How to complete this task: Copy each line below that includes "agent".

Input records:

::::::

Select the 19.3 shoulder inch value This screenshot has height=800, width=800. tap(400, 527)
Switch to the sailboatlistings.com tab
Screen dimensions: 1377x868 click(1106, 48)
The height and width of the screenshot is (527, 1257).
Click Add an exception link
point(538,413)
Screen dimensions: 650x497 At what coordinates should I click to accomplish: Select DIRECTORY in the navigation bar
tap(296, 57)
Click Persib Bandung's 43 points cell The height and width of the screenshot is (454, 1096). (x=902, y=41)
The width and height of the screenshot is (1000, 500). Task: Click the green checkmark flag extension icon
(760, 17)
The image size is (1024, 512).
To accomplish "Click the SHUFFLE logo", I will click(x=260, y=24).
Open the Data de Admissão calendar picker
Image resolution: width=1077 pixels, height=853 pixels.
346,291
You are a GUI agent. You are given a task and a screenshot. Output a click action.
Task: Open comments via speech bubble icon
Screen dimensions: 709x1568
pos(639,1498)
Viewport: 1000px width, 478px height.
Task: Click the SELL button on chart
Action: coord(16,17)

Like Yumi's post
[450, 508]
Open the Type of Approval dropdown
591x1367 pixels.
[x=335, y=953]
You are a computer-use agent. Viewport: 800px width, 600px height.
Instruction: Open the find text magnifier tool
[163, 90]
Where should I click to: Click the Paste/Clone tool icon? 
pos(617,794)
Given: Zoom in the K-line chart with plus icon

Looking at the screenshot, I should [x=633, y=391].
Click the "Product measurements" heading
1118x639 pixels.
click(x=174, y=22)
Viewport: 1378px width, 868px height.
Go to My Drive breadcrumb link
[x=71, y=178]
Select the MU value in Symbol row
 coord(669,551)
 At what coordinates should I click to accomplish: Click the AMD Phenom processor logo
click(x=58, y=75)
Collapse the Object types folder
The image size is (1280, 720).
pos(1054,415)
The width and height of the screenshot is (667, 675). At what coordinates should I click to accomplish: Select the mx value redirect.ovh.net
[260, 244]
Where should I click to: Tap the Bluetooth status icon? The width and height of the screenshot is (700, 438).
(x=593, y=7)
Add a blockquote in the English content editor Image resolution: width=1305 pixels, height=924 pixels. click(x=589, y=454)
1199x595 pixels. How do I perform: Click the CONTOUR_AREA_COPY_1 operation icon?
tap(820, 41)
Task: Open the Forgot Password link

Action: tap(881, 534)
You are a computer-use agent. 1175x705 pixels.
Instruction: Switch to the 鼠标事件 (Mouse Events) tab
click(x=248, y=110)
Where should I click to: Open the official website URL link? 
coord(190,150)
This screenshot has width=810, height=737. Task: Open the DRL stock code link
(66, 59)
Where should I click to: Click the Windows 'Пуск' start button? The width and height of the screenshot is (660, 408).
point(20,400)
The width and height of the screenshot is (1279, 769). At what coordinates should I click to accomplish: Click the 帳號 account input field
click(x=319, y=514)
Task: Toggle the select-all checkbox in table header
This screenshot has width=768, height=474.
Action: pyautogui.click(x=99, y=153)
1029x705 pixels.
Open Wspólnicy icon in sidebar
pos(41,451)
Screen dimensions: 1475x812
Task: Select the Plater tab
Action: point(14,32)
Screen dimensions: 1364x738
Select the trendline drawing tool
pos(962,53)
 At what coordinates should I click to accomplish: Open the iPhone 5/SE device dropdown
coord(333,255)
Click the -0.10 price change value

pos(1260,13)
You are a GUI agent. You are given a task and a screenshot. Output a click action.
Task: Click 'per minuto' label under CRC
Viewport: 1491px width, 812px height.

::::::

Output of the exercise:
You are a GUI agent. You are given a task and a screenshot. Output a click action.
You are a computer-use agent. Viewport: 800px width, 600px height.
You are a computer-use agent. 1175x705 pixels.
You are a GUI agent. You are given a task and a screenshot. Output a click action.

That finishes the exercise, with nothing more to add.